WRITTEN EXERCISE 1:
From the review, extract the passage from "Two probe threads" to "is_ops_inited / nbl_intr_setup_ops entirely)" with its wording unchanged.
WRITTEN EXERCISE 2:
Condense the paragraph of the review beginning "Is func_id bounds-checked anywhere on this path?" into a short bulleted list that keeps its main facts.

PAGE:

---*---

Two probe threads for different functions on the same device could both
observe is_ops_inited == false and race on writing the same pointer fields
into res_ops.  Would a static designated initializer in res_ops (keeping
res_ops const and dropping is_ops_inited / nbl_intr_setup_ops entirely)
remove the race and simplify the scaffolding?

Related: nbl_intr_setup_ops() only ever returns 0, so the caller's
"if (ret) return ERR_PTR(-ENOMEM);" is unreachable, and mapping any future
failure to -ENOMEM would also be incorrect.  Could this function be void?

[ ... ]

> diff --git a/drivers/net/ethernet/nebula-matrix/nbl/nbl_hw/nbl_interrupt.c b/drivers/net/ethernet/nebula-matrix/nbl/nbl_hw/nbl_interrupt.c
> new file mode 100644
> index 000000000000..92a6fff5523e
> --- /dev/null
> +++ b/drivers/net/ethernet/nebula-matrix/nbl/nbl_hw/nbl_interrupt.c
> @@ -0,0 +1,246 @@
> +// SPDX-License-Identifier: GPL-2.0
> +/*
> + * Copyright (c) 2025 Nebula Matrix Limited.
> + */
> +#include <linux/device.h>
> +#include <linux/dma-mapping.h>
> +#include "nbl_interrupt.h"
> +
> +static int nbl_res_intr_destroy_msix_map(struct nbl_resource_mgt *res_mgt,
> +					 u16 func_id)
> +{
> +	struct nbl_interrupt_mgt *intr_mgt = res_mgt->intr_mgt;
> +	struct nbl_hw_ops *hw_ops = res_mgt->hw_ops_tbl->ops;
> +	struct device *dev = res_mgt->common->dev;
> +	struct nbl_msix_map_table *msix_map_table;
> +	u16 *interrupts;
> +	u16 intr_num, i;
> +
> +	/* use ctrl dev bdf */
> +	hw_ops->configure_msix_map(res_mgt->hw_ops_tbl->priv, func_id, false, 0,
> +				   0, 0, 0);
> +
> +	intr_num = intr_mgt->func_intr_res[func_id].num_interrupts;
> +	interrupts = intr_mgt->func_intr_res[func_id].interrupts;

Is func_id bounds-checked anywhere on this path?  intr_mgt->func_intr_res[]
is sized NBL_MAX_FUNC (520) but the u16 func_id (0..65535) is indexed
directly, and nbl_res_func_id_to_bdf() (which validates against max_pf) is
not called here.  If func_id arrives from a mailbox message in a later
patch, can this index out of bounds?

The same question applies to nbl_res_intr_enable_mailbox_irq() and to the
first use of func_intr_res[func_id] in nbl_res_intr_configure_msix_map()

---*---

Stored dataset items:
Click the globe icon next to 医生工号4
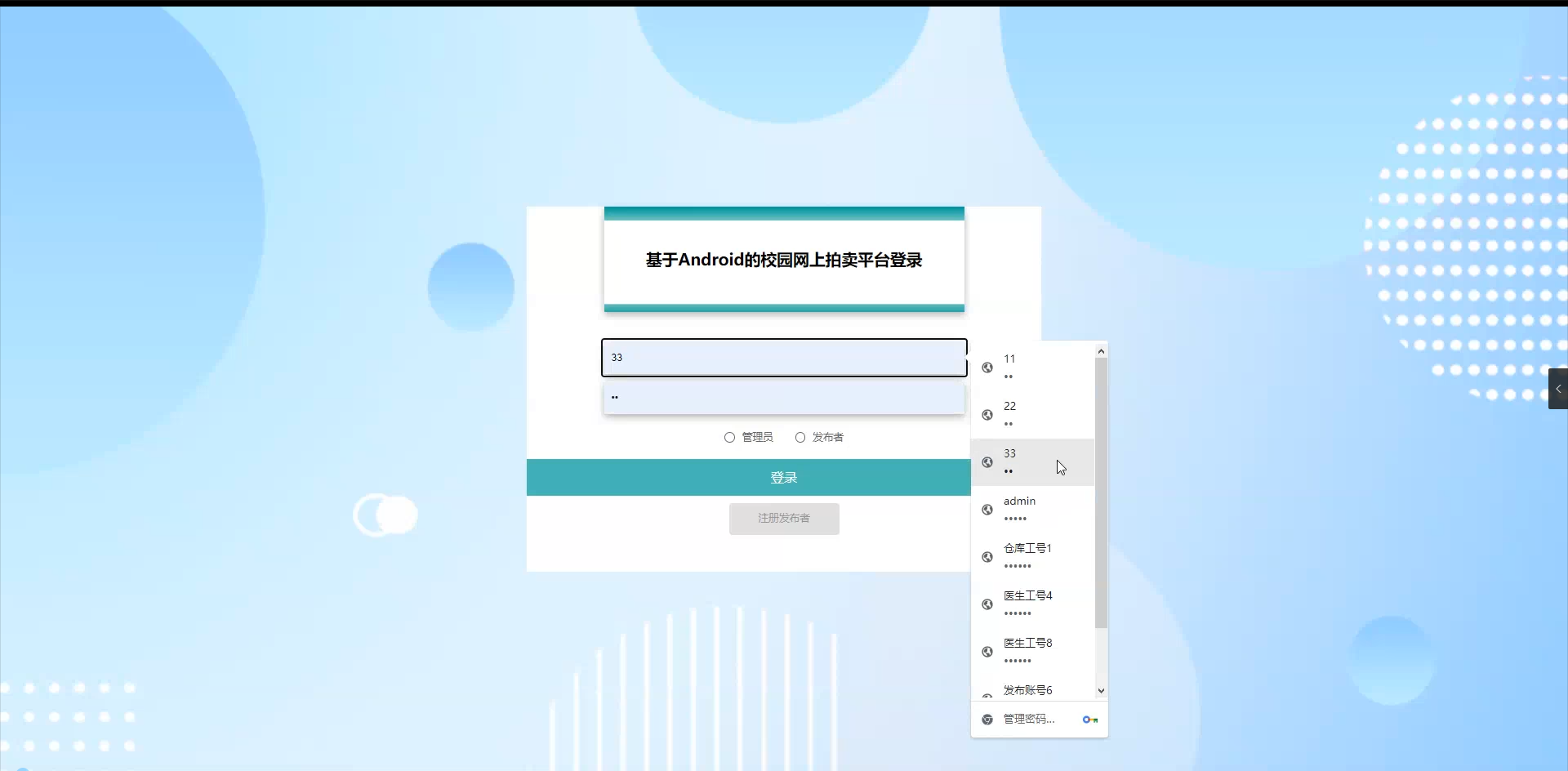The image size is (1568, 771). tap(988, 604)
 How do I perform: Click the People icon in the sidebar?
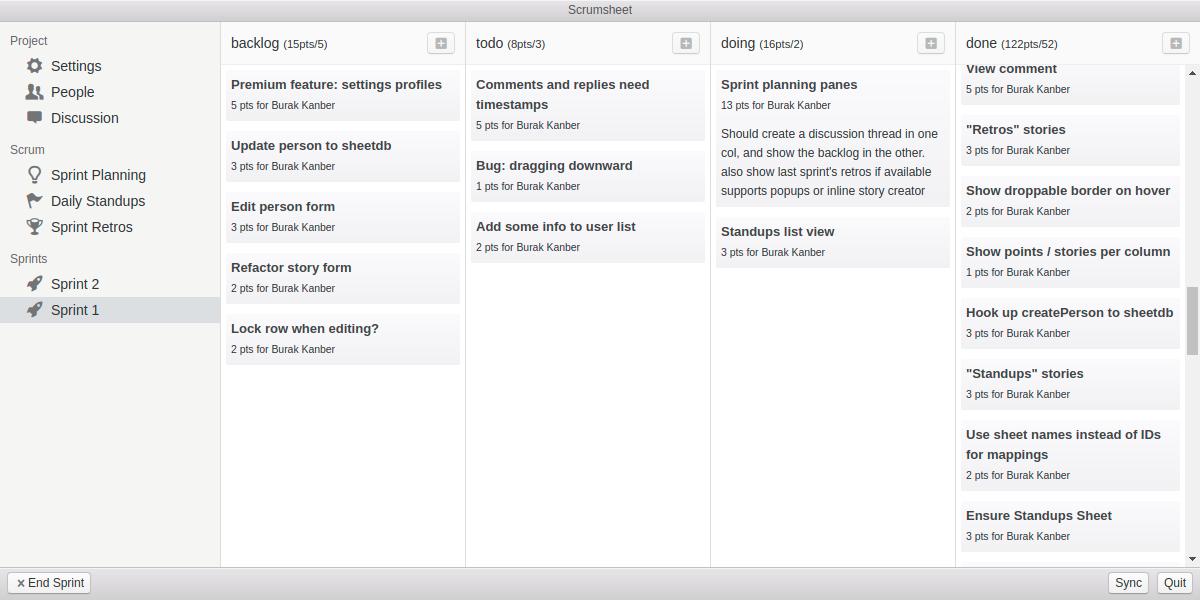[33, 91]
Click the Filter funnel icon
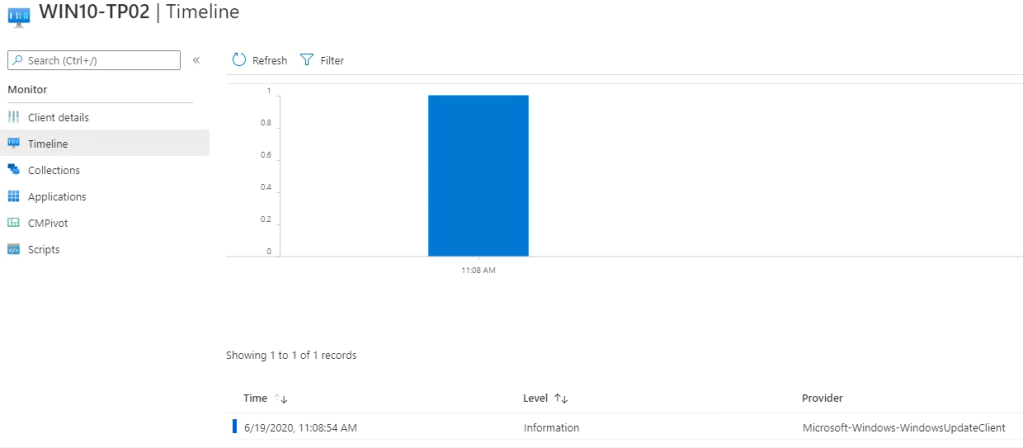Image resolution: width=1023 pixels, height=448 pixels. [x=307, y=60]
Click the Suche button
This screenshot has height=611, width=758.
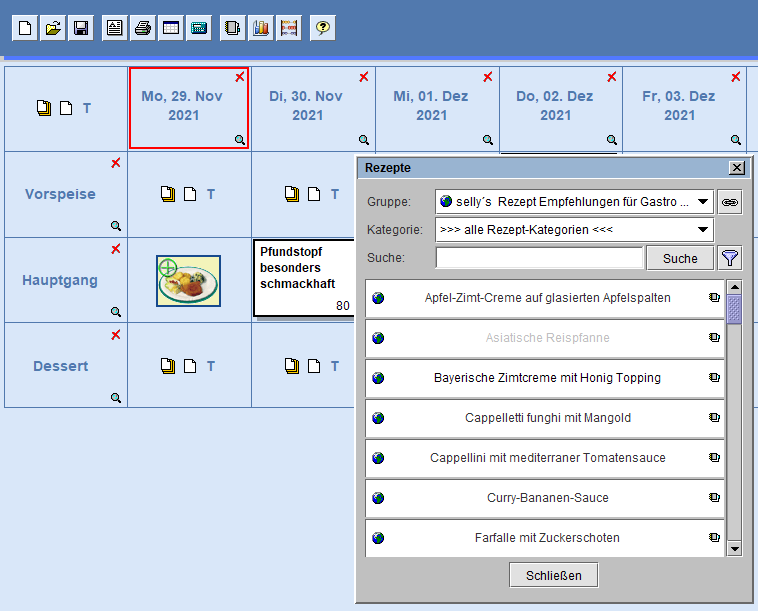point(680,258)
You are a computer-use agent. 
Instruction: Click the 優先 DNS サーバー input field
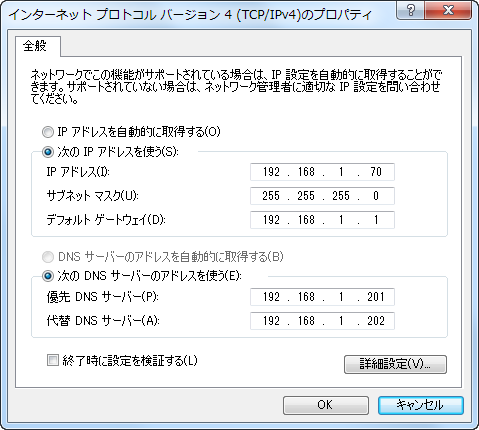322,297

---*---

FINAL RESULT 1:
Two probe threads for different functions on the same device could both
observe is_ops_inited == false and race on writing the same pointer fields
into res_ops.  Would a static designated initializer in res_ops (keeping
res_ops const and dropping is_ops_inited / nbl_intr_setup_ops entirely)

FINAL RESULT 2:
- The reviewer asks whether func_id is bounds-checked anywhere on this path.
- intr_mgt->func_intr_res[] is sized NBL_MAX_FUNC (520), but the u16 func_id (0..65535) indexes it directly.
- nbl_res_func_id_to_bdf(), which validates against max_pf, is not called here.
- If a later patch takes func_id from a mailbox message, the index could go out of bounds.